Second, and related, the WTO is a more viable forum in which to litigate trade tensions over civil aircraft than was its predecessor, the General Agreement on Tariffs and Trade (GATT). This is because the WTO negotiated stronger disciplines on subsidies, and provides an improved dispute settlement mechanism to adjudicate these disciplines. In the early 1990s, when the U.S. and Europe readied to argue their cases before the GATT, the relevant disciplines on subsidies, and the dispute settlement mechanism, were not widely seen as being up to the task. The dispute settlement mechanism, in particular, was viewed with suspicion, given the possibility that a GATT ruling could be "blocked" by the losing side. Since it is not possible to block rulings at the WTO--or to block requests for authorization to retaliate, for that matter--there is a sense that litigation may be more efficacious this time around.

Taken together, these two differences suggest that WTO litigation may be the right call. For the most part, dispute settlement works by encouraging negotiation in the "shadow of the law." As my research with Eric Reinhardt of Emory University shows, the fullest concessions (i.e., granting improved market access or trade liberalization) are typically negotiated before a panel issues a ruling, either in consultations (which precede a panel request) or at the panel stage in advance of a verdict.[7] We call this "early settlement," and find that, just like under GATT, it tends to produce the most favorable outcomes under the WTO, especially in disputes involving the U.S. and Europe.[8]

Of course, in the current civil aircraft dispute, the U.S. and Europe did not settle early in consultations, nor during the recent "cease fire" in the lead up to a panel request. And while it is still possible that an agreement might be reached before a WTO panel rules, this dispute is likely to go the legal distance. What can we expect?

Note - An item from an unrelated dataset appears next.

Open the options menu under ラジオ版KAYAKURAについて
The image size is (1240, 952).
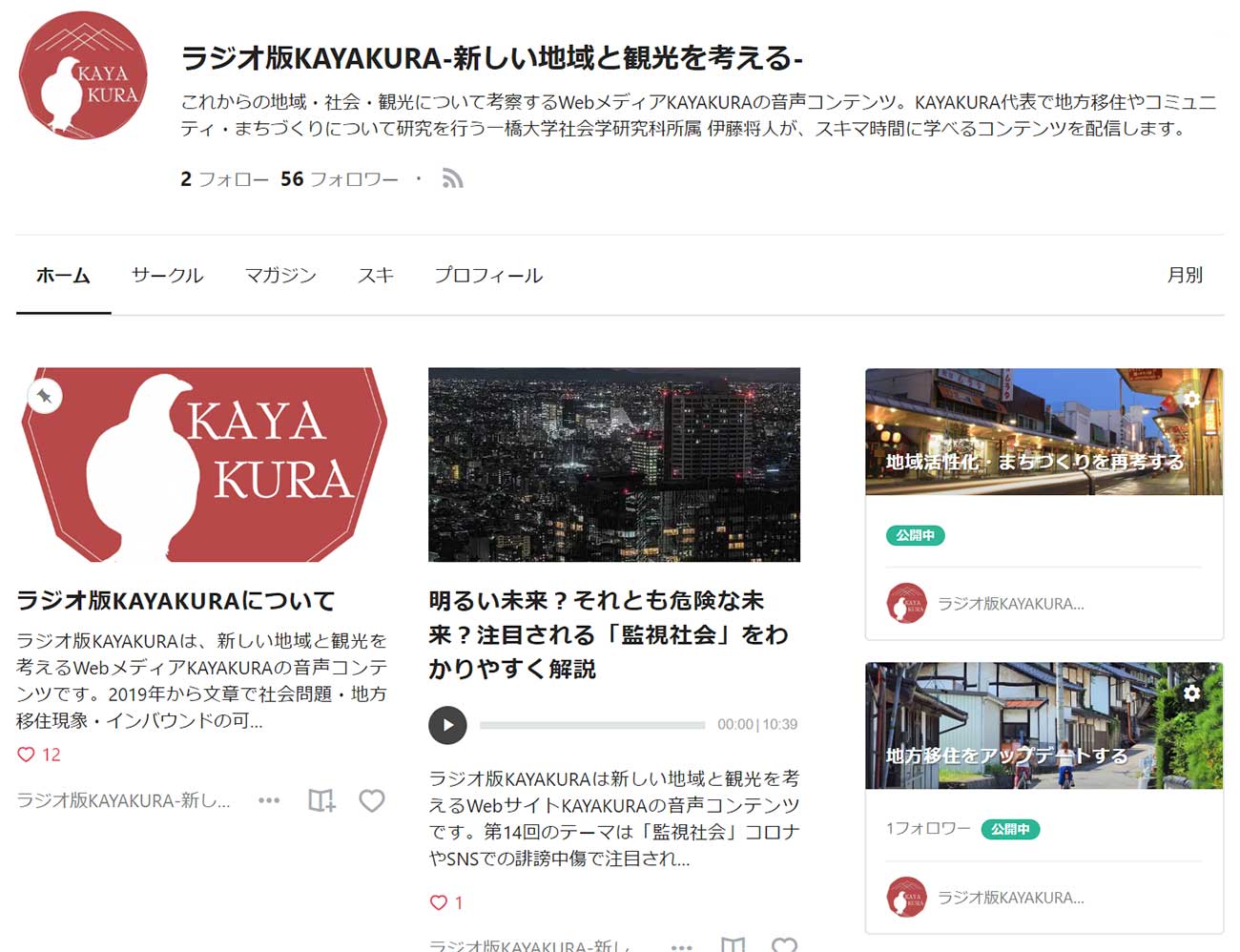tap(268, 801)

The experience of Canada and Brazil at the WTO is instructive. Both sides challenged each other's subsidy schemes, chalked up a few legal victories, and won authorization to retaliate. And while neither has followed through on retaliation, the legal victories have done two things. First, the WTO rulings have curtailed the use of certain subsidy programs. For example, Canada won legal victories against two versions of Brazil's export-financing scheme (PROEX I and PROEX II), and largely handcuffed a third (PROEX III), thereby reshaping the playing field in regional jets. For its part, Brazil prevailed in a case over support Bombardier received on a sale to Air Wisconsin, but failed to convince the WTO that other Canadian subsidy schemes were illegal. These decisions were thus important for the companies involved, and brought greater legal clarity to the issues contested by the two governments. Second, these WTO rulings have pressured both sides to return to the bargaining table to seek a long-term solution to their dispute. Indeed, Canada and Brazil have formed a technical working group to negotiate a lasting peace, one informed by the rulings issued by the Geneva-based trade institution.

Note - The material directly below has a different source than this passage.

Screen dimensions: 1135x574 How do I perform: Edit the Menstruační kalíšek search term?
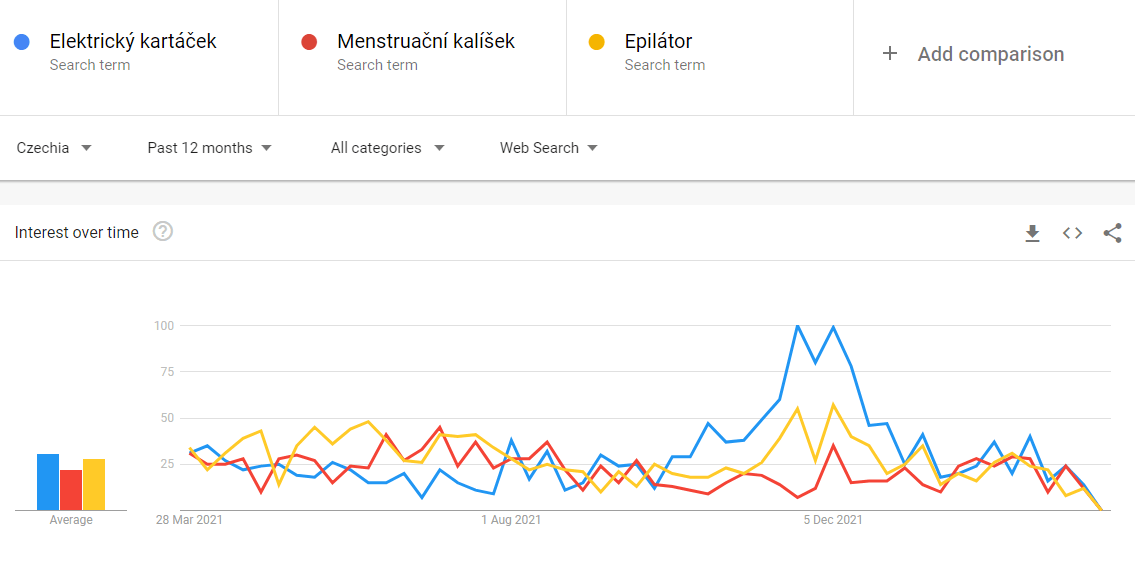click(426, 42)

In the current U.S.-EC dispute, WTO litigation can be expected to accomplish three things. First, the litigation will help clarify which subsidy programs are illegal under international trade rules, and which are not. Second, the litigation will impact not only the U.S. and Europe, but Canada and Brazil as well, in the sense that WTO rulings influence how subsequent cases are decided. For this reason, Canada and Brazil are likely to reserve "third party" rights in cases brought by on behalf of Boeing and Airbus, looking to influence these legal decisions. Third, the results of this litigation will likely encourage the U.S. and Europe to return to the negotiating table, although to be successful, these talks should also include Canada and Brazil. The 1992 LCA Agreement was forward-looking in this regard, recognizing the need to "multilateralize" disciplines on civil aircraft subsidies despite the bilateral nature of the accord. While this was visionary at the time, the need for multilateral talks today is simply a reflection of the new landscape of the civil aircraft industry.

Marc L. Busch is an adjunct scholar at AEI.